Lydia Hilgers spielt als Pianistin in verschiedenen Kammermusikensembles, u.a. bei SalonRouge und Duo Tarantelle. Sie konzertiert international und arbeitet mit bildenden Künstlern zusammen.

Bürgerhaus “Altes Kloster”

Wort vor Ort –

unter diesem Slogan finden in der Zeit vom 20. bis 22. September 2013 sieben Lesungen an verschiedenen Schauplätzen in Wachtendonk und Wankum statt. Alle Autoren stammen aus der Region bzw. sind hier zu Hause. Das Programmangebot ist vielseitig – da ist für jeden etwas dabei.

Das Bürgerhaus „Altes Kloster” ist „Hörsaal” für drei Lesungen. Den Auftakt bilden die Geschwister Gabriele, Gisbert und Hanswilhelm Haefs. Gabriele Haefs ist bekannt als eine der bedeutsamsten Übersetzer aus skandinavischen Sprachen und hat 331 Romane aus nordischen und keltischen Sprachen ins Deutsche übersetzt. Ihr Bruder Gisbert schrieb zahlreiche Krimis und ist einer der ganz großen Autoren fundierter historischer Romane. Nicht weniger bekannt ist Hanswilhelm Haefs. Sein „ Handbuch des nutzlosen Wissens” erschien bisher in 5 Bänden, von denen Band 1 bereits 18 Auflagen erreichte: Aber er hat weitaus mehr veröffentlicht.
Freuen Sie sich auf die beliebte WDR-Moderatorin und Buchautorin Christine Westermann Ihre Lesung ist gleichzeitig Teil der Veranstaltungsreihe “KulturHerbst” der Volksbank an der Niers.
Der Autor Markus Orths wurde hier im Sektor geboren. Im Verlag Schöffling & Co erschienen drei Erzählbände und sechs Romane. Drei seiner Bücher sind in insgesamt siebzehn Sprachen übersetzt worden.

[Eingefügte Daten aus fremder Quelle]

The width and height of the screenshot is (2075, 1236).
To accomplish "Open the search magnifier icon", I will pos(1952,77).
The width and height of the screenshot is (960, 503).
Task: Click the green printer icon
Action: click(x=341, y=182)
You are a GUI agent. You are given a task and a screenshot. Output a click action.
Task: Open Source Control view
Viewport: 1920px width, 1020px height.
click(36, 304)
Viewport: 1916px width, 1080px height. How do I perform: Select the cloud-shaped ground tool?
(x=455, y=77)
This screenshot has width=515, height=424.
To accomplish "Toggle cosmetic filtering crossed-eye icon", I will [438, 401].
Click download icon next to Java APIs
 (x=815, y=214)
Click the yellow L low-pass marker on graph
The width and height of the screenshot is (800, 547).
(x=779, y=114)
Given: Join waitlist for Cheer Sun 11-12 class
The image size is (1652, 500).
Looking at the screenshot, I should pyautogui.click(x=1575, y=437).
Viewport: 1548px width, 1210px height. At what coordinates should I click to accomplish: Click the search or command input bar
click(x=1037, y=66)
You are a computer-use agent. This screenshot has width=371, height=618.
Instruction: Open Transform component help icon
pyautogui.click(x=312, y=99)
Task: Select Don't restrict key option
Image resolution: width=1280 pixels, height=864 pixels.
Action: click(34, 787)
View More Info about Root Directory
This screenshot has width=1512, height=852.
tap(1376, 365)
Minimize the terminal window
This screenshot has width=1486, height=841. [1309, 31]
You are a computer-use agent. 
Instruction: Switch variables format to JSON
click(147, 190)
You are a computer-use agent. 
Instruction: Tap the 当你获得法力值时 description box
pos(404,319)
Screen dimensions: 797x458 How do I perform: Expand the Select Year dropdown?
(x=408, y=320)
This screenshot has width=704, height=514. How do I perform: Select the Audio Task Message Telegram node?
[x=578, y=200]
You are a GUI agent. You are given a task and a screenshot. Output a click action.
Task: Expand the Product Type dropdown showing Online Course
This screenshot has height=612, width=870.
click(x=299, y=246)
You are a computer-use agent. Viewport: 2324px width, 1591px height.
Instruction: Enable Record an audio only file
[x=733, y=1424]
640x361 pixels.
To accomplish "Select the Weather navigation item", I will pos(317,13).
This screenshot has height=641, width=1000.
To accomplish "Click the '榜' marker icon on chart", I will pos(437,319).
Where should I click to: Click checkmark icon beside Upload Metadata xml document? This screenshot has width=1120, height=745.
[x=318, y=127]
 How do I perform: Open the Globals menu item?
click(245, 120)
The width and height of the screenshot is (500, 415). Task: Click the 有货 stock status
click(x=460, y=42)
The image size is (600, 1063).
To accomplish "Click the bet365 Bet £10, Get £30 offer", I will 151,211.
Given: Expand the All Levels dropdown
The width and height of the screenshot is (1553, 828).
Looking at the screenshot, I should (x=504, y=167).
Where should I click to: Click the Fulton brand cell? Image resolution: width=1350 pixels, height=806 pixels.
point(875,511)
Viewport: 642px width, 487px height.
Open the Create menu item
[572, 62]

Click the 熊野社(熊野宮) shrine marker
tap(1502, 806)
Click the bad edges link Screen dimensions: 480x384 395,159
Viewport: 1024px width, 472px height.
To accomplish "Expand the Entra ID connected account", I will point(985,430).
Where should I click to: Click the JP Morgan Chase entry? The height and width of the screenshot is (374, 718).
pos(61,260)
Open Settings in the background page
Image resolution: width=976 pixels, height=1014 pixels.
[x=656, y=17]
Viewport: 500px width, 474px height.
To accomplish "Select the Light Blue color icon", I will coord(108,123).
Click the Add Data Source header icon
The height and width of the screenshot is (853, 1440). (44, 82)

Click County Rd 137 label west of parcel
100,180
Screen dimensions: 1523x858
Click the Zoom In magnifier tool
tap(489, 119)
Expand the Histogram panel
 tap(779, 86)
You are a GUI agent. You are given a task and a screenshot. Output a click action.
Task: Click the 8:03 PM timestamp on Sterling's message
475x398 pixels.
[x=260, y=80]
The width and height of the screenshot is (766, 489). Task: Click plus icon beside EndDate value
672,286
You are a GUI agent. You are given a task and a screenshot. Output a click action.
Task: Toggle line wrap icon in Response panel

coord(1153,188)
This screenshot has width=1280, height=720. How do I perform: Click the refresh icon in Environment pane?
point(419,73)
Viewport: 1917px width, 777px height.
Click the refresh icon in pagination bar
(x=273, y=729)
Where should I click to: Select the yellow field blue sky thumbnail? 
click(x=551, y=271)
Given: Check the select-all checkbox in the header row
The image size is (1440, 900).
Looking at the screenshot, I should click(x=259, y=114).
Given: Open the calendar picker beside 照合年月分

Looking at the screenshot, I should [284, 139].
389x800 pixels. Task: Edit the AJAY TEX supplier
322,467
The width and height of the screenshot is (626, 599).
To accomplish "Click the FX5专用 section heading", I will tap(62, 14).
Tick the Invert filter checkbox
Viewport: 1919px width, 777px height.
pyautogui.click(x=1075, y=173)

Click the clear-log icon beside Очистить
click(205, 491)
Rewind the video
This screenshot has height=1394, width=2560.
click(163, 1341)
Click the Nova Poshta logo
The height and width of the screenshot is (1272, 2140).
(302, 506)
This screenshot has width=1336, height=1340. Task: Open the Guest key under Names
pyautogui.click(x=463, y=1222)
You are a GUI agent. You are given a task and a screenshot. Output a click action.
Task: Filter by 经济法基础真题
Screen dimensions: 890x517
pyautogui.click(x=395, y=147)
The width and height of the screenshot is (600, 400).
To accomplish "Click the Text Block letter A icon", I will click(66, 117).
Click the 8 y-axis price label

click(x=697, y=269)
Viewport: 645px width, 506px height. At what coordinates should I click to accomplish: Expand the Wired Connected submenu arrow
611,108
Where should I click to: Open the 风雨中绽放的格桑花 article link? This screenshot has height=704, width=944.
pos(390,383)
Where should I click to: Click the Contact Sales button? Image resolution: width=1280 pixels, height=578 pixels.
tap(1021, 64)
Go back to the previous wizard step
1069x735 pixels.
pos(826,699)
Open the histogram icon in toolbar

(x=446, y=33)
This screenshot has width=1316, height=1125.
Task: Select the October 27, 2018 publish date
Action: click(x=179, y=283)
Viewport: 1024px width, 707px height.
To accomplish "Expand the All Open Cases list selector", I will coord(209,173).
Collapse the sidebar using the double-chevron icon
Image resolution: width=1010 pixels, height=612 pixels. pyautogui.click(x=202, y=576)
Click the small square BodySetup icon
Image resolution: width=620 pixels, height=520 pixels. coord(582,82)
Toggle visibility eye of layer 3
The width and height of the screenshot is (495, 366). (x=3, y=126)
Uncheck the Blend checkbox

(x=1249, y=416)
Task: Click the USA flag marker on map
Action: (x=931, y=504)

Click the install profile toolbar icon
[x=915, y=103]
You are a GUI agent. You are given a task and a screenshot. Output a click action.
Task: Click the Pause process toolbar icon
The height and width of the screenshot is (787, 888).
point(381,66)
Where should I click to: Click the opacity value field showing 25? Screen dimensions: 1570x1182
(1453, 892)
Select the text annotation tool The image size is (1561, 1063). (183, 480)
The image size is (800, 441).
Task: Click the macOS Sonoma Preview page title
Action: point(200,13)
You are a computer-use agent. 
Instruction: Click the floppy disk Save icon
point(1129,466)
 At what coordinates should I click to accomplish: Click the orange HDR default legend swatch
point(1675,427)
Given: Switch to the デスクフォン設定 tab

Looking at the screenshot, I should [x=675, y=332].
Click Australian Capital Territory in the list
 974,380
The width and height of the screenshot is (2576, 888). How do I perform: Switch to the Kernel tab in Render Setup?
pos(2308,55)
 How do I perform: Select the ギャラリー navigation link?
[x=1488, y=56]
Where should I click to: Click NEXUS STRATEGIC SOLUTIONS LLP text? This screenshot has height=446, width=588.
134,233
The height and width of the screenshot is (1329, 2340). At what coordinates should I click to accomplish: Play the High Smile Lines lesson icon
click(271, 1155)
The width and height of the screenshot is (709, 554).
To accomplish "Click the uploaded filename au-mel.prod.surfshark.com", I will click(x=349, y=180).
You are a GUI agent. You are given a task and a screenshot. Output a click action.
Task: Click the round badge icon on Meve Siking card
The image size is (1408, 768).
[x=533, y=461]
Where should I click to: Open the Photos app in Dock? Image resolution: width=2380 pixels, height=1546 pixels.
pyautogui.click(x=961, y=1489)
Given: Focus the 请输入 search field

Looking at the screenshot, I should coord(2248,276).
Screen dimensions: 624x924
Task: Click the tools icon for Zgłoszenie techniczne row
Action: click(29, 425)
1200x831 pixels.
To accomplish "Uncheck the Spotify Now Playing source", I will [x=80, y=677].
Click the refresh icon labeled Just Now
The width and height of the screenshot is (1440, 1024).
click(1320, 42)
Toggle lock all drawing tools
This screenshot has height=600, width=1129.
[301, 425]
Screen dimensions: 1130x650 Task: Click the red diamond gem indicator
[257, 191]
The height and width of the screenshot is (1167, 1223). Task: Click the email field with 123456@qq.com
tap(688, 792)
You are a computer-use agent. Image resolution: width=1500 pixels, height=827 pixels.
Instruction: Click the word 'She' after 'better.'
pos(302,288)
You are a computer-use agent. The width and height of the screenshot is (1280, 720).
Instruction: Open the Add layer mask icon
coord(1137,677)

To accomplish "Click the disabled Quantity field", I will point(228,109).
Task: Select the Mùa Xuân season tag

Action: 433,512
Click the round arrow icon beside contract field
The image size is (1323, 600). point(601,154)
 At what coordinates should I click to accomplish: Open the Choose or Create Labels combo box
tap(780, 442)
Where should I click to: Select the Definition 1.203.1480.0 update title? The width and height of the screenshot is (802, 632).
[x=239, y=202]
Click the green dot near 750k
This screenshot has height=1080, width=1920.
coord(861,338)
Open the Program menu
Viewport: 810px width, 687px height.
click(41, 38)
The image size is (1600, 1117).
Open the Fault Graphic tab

Sein neuster Roman „Irgendwann ist Schluss” wurde u.a. zu Beginn des Jahres in 1live Klubbing vorgestellt. (Hinweis: Leider muss die Lesung mit Herrn Orths ausfallen, sie wird vielleicht zu einem späteren Zeitpunkt nachgeholt.)
Den Heimvorteil genießen zwei Wachtendonker Autoren: Ulrike Dömkes liest aus ihrem aktuellen Roman „Vin Santo” im ansprechenden Ambiente auf Gut Weidendonk . Peter Ostermann ist mit „Das Lächeln der Bäckerin” in der Dorfstube Wankum zu Gast.
Warum nicht mal eine ganz andere, etwas rustikalere Location wählen, dachte sich der Kulturkreis Wachtendonk und verlegte die Lesung mit dem Polizisten und Krimischreiber Volker Streiter kurzerhand in die in der Werkstatt von Autoreparatur Koenen.
Auch an die Kleinen wurde gedacht. Die Issumer Märchenerzählerin Mechtild Cuypers zieht mir ihren Geschichten die ab 4-Jährigen in der Jona-Kirche in ihren Bann.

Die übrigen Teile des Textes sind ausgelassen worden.